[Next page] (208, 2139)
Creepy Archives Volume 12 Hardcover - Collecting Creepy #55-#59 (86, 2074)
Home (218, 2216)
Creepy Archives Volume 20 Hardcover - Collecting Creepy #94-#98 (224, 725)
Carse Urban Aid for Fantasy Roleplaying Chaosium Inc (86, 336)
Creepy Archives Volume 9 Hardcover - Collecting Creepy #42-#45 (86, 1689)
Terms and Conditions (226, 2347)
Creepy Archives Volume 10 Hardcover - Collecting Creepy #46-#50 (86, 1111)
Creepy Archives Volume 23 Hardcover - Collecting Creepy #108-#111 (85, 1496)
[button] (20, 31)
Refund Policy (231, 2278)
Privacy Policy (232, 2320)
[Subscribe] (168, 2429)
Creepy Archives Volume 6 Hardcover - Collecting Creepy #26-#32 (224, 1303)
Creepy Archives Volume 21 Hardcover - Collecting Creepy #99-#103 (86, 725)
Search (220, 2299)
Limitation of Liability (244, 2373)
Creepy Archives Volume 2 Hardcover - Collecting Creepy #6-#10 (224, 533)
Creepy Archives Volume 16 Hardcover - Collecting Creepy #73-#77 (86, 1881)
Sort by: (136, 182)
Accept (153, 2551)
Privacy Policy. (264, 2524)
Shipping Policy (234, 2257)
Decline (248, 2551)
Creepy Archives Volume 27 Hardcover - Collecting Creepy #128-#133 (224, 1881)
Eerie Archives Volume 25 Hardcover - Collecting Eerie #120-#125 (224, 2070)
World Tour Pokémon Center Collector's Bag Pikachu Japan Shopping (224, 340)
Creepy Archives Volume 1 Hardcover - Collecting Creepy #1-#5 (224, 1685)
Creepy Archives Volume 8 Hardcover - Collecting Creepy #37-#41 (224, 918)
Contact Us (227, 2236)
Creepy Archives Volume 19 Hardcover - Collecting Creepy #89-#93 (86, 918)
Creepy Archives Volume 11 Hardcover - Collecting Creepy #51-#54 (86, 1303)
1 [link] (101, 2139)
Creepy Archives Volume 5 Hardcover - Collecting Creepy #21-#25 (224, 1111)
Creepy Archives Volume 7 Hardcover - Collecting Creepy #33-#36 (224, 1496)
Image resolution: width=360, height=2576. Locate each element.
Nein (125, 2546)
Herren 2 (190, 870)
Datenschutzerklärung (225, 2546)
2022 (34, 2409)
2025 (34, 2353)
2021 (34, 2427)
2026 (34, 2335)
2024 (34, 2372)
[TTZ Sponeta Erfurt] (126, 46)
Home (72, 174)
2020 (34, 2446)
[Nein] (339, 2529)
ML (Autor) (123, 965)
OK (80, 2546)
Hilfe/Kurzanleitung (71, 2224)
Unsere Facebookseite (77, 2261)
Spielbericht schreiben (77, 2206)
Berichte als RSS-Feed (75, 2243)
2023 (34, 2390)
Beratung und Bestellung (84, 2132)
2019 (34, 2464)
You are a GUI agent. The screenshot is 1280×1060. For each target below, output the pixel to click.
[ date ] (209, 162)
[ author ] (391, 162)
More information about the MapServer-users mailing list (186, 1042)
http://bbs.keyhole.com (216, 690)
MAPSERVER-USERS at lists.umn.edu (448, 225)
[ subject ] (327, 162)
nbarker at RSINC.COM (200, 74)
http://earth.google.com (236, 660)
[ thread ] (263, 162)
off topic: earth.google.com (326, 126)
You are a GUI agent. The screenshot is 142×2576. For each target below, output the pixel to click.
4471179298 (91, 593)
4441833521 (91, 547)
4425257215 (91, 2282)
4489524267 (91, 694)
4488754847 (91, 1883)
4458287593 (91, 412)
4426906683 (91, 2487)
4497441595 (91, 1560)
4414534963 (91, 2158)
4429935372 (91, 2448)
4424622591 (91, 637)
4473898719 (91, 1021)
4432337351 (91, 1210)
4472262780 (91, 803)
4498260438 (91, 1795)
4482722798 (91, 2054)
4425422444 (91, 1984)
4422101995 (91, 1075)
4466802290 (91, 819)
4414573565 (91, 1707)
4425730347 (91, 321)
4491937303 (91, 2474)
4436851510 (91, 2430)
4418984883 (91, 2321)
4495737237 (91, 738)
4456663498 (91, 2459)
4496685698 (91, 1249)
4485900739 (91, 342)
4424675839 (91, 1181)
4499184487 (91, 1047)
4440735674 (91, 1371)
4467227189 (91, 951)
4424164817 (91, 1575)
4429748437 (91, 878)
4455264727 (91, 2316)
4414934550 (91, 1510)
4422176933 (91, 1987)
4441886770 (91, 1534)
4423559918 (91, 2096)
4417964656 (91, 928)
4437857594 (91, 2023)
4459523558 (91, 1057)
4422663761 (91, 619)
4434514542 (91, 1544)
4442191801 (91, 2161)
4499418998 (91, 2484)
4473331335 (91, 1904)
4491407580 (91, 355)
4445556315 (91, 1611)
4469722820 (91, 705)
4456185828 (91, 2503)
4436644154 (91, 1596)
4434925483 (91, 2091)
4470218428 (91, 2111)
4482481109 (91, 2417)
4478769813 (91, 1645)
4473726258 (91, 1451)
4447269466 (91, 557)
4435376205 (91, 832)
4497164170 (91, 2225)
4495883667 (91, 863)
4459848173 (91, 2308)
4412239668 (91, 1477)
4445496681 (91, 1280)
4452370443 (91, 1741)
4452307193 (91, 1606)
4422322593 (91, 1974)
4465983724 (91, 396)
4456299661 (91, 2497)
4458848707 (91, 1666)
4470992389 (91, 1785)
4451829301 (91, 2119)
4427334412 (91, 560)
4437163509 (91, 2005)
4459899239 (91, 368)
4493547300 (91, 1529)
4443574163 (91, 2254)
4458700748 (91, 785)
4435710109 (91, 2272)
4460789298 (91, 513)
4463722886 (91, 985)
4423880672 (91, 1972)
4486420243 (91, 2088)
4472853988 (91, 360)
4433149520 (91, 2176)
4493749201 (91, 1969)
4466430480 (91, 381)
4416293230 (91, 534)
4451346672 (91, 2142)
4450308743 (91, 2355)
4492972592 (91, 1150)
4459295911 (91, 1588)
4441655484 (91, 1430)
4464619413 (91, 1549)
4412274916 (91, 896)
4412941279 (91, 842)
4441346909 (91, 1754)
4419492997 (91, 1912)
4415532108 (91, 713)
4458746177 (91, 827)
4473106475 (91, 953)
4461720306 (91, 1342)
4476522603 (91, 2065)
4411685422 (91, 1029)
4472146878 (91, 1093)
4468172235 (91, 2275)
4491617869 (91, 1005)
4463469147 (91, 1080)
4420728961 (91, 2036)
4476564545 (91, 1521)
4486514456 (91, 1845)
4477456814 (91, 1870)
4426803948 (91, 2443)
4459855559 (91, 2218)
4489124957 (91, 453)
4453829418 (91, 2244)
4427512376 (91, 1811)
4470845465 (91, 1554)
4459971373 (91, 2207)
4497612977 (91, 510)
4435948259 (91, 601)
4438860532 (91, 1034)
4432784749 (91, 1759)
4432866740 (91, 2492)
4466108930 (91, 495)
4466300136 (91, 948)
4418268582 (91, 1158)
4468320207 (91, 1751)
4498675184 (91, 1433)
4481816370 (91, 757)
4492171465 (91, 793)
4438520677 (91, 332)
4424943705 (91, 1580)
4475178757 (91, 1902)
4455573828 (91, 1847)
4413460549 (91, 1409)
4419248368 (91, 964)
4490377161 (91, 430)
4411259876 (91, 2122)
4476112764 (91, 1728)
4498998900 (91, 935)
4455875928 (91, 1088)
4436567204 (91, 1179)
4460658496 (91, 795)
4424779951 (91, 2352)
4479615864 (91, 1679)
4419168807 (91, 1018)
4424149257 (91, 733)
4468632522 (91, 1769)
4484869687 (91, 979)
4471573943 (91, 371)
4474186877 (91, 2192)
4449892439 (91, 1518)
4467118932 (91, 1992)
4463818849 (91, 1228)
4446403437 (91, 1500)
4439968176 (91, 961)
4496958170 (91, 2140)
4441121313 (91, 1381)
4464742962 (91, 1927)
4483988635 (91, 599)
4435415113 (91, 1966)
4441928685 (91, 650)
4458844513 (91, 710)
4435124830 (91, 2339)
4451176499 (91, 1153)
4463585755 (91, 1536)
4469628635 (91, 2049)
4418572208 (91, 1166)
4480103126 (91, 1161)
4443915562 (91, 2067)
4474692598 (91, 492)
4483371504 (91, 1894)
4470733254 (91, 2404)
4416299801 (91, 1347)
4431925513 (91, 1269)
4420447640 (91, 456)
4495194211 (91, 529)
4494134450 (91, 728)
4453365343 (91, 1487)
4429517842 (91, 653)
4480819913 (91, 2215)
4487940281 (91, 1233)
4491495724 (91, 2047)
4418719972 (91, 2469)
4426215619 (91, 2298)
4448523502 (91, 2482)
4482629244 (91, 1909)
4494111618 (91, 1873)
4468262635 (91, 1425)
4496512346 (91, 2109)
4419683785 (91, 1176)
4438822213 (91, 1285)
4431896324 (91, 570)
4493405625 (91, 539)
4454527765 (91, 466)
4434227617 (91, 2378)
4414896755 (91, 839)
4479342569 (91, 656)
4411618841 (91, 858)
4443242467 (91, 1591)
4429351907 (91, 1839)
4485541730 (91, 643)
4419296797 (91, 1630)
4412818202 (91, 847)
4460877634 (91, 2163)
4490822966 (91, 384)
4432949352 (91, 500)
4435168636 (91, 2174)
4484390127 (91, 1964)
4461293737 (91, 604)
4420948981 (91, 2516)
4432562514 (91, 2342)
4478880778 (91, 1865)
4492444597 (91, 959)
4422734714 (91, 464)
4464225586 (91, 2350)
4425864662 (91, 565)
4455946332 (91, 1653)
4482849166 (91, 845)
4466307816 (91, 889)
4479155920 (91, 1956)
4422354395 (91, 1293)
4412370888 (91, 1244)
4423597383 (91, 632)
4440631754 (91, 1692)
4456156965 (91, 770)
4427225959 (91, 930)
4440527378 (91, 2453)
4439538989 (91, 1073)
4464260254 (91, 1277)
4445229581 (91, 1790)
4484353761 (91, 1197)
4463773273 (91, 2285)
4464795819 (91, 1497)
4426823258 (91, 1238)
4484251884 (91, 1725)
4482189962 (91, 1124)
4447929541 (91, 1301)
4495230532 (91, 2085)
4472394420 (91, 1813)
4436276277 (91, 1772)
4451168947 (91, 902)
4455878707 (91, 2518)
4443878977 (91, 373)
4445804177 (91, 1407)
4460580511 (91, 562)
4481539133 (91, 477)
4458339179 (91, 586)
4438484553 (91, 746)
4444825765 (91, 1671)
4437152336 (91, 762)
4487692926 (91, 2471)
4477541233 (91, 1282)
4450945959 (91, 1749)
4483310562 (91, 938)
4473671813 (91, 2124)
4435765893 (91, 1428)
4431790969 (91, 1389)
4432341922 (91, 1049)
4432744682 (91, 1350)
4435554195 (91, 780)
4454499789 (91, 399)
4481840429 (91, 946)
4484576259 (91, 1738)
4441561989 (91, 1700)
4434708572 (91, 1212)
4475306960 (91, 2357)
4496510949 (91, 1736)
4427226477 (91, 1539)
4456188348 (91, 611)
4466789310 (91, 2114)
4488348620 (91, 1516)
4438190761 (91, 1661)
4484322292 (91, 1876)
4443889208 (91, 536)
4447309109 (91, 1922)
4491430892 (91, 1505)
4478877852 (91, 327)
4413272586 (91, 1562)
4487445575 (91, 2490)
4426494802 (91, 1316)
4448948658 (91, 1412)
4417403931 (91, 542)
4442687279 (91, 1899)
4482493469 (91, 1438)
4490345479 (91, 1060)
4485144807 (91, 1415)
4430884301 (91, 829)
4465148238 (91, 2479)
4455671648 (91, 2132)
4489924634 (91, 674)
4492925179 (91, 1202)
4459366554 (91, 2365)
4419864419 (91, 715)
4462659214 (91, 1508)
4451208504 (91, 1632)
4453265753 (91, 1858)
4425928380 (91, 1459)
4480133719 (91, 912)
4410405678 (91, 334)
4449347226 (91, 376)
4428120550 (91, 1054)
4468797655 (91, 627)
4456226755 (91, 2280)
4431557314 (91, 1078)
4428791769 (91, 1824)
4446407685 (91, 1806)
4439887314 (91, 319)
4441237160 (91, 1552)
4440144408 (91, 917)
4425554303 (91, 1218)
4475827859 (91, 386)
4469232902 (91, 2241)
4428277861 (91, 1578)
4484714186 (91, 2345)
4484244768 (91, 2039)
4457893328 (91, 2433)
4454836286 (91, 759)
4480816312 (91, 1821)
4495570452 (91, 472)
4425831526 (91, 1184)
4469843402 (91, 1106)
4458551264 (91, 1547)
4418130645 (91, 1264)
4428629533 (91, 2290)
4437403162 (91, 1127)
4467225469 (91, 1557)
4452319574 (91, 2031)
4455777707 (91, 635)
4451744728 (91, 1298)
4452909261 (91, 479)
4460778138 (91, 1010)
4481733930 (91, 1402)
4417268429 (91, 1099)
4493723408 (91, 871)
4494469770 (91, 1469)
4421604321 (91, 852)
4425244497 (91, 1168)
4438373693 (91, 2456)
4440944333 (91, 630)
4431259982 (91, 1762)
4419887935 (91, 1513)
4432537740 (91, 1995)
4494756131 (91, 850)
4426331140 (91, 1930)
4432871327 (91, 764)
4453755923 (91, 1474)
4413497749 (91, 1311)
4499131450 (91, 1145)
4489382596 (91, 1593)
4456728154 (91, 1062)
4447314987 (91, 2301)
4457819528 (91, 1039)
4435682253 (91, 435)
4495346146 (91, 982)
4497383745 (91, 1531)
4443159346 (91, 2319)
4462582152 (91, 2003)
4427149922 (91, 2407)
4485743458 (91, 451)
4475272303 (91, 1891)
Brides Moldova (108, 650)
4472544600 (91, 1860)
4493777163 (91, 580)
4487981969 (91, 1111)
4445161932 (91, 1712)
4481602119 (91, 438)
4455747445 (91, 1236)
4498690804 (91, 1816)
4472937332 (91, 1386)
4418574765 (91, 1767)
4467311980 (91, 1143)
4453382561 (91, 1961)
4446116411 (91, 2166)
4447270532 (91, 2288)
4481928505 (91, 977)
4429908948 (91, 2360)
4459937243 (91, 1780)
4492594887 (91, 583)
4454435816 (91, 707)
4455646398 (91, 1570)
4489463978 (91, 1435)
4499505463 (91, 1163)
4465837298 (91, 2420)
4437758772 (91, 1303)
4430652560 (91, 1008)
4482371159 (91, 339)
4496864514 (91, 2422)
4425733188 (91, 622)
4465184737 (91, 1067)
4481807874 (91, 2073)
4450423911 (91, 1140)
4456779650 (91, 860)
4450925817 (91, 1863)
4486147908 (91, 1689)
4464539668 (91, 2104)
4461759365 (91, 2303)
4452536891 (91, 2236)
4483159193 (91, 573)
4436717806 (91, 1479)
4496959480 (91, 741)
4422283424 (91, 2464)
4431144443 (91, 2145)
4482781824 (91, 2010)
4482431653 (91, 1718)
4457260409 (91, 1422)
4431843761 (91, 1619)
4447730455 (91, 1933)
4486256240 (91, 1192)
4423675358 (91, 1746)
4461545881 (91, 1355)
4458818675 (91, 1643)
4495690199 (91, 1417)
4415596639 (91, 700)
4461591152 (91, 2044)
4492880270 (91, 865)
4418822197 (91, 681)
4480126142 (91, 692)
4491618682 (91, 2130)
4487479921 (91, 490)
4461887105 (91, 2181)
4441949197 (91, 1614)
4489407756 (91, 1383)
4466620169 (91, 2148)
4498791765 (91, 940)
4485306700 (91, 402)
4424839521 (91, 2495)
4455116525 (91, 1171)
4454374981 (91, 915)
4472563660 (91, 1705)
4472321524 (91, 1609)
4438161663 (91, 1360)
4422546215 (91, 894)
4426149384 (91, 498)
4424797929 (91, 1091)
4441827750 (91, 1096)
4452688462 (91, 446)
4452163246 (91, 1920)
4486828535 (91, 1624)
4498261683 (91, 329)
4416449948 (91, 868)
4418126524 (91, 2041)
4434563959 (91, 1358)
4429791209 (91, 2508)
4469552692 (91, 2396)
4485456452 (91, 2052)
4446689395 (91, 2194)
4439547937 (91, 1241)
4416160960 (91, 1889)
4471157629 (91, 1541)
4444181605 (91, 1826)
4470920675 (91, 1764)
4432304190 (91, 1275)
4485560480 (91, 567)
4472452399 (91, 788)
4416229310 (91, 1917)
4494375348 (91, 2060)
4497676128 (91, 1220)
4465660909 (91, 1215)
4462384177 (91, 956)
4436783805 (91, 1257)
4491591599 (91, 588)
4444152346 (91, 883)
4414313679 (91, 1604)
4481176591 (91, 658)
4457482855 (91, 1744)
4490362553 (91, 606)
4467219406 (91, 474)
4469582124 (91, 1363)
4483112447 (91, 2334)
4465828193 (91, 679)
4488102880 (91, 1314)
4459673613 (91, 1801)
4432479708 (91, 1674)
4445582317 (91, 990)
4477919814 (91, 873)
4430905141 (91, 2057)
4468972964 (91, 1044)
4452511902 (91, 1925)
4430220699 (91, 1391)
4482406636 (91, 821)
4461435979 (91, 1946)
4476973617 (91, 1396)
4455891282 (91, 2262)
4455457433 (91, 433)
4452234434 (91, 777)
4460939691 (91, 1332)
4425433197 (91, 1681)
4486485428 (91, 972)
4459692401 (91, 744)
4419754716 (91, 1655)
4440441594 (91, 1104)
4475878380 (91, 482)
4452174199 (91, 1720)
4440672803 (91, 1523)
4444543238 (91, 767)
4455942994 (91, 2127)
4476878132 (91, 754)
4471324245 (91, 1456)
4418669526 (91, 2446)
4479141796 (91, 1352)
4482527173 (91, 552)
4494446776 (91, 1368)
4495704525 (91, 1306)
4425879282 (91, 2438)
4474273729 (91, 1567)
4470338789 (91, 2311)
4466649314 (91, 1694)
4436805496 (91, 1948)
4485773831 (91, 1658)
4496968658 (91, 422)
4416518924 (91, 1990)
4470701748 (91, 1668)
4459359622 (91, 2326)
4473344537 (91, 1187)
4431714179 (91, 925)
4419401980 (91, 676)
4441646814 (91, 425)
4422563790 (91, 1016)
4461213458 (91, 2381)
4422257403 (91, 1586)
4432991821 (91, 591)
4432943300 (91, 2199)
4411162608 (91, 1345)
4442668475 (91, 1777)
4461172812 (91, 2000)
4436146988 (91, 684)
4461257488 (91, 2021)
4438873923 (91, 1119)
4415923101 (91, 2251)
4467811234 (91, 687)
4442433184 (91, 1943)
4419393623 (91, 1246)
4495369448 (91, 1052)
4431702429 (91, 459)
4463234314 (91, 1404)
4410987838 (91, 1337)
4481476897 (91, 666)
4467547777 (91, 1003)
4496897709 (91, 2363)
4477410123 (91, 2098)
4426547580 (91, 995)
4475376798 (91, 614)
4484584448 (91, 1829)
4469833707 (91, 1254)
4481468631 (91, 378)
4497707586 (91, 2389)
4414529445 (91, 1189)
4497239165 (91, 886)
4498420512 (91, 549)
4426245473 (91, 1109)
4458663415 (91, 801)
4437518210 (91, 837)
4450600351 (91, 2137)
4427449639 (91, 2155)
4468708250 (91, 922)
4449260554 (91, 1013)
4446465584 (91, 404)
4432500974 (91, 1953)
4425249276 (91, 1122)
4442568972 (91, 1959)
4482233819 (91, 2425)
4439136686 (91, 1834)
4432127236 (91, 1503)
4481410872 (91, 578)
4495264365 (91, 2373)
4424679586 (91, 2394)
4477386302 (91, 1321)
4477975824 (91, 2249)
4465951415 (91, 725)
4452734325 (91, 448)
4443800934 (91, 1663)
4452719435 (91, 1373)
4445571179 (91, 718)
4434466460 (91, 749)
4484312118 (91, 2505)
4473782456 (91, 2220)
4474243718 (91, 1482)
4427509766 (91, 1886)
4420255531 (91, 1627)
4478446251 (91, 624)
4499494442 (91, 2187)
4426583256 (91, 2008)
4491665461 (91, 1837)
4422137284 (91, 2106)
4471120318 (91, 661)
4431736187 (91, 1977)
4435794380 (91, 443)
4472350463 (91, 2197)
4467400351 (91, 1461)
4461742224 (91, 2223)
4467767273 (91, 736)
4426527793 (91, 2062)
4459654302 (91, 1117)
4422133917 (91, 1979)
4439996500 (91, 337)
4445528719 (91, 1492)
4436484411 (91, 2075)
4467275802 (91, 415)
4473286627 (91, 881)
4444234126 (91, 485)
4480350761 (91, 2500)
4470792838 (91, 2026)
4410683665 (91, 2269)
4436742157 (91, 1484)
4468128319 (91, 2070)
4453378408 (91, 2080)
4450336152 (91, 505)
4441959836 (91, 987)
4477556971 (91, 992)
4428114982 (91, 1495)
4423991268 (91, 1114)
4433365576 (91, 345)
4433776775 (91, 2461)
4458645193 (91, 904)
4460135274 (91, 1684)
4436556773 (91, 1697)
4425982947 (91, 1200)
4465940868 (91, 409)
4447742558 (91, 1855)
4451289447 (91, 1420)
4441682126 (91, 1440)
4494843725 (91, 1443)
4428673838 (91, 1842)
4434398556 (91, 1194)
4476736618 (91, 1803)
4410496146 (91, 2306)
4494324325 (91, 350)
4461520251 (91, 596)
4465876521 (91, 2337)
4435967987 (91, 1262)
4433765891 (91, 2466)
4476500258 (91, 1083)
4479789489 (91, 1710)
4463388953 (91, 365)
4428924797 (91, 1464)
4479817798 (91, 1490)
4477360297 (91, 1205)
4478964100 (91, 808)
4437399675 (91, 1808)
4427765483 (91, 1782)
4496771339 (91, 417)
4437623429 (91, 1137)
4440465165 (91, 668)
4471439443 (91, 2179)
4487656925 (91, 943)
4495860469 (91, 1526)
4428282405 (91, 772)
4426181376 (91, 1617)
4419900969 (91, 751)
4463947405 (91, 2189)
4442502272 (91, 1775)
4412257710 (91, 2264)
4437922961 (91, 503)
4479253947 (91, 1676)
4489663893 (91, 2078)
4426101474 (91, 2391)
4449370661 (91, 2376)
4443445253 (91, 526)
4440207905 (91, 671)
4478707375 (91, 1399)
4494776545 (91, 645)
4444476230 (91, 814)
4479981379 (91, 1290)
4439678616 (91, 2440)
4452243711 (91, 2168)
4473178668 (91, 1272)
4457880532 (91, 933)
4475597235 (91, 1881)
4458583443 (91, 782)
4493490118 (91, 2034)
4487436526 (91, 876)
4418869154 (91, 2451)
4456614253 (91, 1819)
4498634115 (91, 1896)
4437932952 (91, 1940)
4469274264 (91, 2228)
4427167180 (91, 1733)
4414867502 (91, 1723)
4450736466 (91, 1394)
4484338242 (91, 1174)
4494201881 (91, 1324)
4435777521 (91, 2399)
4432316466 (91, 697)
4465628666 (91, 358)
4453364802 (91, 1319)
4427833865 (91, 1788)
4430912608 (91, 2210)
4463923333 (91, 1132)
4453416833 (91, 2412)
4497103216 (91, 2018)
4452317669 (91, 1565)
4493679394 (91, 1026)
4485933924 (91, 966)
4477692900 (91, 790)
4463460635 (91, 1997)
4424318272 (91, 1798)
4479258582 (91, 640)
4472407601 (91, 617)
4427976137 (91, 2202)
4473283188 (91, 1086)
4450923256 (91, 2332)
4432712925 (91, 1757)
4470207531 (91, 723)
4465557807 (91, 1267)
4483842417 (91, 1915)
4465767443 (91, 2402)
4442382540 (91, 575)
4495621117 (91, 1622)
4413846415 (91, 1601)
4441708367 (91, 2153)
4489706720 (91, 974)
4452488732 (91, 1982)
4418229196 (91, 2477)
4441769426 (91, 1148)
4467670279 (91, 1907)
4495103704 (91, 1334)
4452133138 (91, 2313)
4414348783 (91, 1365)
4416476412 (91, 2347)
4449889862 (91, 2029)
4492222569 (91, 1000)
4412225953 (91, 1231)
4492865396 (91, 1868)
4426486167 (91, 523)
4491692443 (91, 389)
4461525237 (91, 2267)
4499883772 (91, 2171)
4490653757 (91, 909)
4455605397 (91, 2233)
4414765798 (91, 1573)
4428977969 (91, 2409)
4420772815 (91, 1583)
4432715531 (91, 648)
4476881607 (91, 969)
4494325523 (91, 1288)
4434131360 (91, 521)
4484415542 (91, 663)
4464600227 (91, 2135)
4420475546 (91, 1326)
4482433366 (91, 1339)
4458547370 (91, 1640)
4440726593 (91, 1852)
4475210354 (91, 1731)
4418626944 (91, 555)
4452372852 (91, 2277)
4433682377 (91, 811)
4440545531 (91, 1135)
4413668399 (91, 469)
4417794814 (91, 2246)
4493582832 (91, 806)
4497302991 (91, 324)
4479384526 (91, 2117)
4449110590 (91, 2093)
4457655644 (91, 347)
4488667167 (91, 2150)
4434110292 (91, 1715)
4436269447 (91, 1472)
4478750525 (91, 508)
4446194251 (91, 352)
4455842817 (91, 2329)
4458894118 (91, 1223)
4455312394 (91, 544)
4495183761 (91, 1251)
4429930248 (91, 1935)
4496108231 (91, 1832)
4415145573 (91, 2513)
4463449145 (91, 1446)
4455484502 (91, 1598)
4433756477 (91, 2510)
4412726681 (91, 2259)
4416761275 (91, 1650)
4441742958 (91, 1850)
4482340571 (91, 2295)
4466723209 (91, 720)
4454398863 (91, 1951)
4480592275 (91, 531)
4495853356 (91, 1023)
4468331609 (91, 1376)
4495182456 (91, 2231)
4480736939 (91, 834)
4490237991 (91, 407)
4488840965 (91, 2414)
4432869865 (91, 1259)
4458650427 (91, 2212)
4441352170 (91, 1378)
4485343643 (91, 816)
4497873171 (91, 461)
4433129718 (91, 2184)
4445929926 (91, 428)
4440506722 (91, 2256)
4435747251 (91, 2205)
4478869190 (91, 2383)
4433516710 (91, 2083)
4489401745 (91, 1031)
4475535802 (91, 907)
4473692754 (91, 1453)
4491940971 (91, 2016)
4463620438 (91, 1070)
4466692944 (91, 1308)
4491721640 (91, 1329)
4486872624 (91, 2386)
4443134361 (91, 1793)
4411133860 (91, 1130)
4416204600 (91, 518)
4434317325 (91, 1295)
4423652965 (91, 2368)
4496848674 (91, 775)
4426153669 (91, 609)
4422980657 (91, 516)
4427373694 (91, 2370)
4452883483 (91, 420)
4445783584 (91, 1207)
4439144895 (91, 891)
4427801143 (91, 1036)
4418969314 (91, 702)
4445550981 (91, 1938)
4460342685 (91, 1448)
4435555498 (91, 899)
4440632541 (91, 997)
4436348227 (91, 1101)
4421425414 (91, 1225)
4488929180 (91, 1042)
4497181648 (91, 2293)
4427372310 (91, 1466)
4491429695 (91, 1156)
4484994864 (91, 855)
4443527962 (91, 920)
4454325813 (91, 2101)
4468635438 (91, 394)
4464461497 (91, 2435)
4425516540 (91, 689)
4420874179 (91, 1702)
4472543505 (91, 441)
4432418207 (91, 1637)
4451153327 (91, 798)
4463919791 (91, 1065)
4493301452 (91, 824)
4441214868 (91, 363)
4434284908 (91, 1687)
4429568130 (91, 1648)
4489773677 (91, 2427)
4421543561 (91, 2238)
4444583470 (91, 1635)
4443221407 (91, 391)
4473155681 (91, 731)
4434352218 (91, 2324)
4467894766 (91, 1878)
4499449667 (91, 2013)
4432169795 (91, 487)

--

:: Task objective ::
Would you print exactly and only the lines of the material above that run from the line with "4461293737 (91, 604)" through the line with "4445229581 (91, 1790)", both included?

:: Answer for the task ::
4461293737 (91, 604)
4420948981 (91, 2516)
4432562514 (91, 2342)
4478880778 (91, 1865)
4492444597 (91, 959)
4422734714 (91, 464)
4464225586 (91, 2350)
4425864662 (91, 565)
4455946332 (91, 1653)
4482849166 (91, 845)
4466307816 (91, 889)
4479155920 (91, 1956)
4422354395 (91, 1293)
4412370888 (91, 1244)
4423597383 (91, 632)
4440631754 (91, 1692)
4456156965 (91, 770)
4427225959 (91, 930)
4440527378 (91, 2453)
4439538989 (91, 1073)
4464260254 (91, 1277)
4445229581 (91, 1790)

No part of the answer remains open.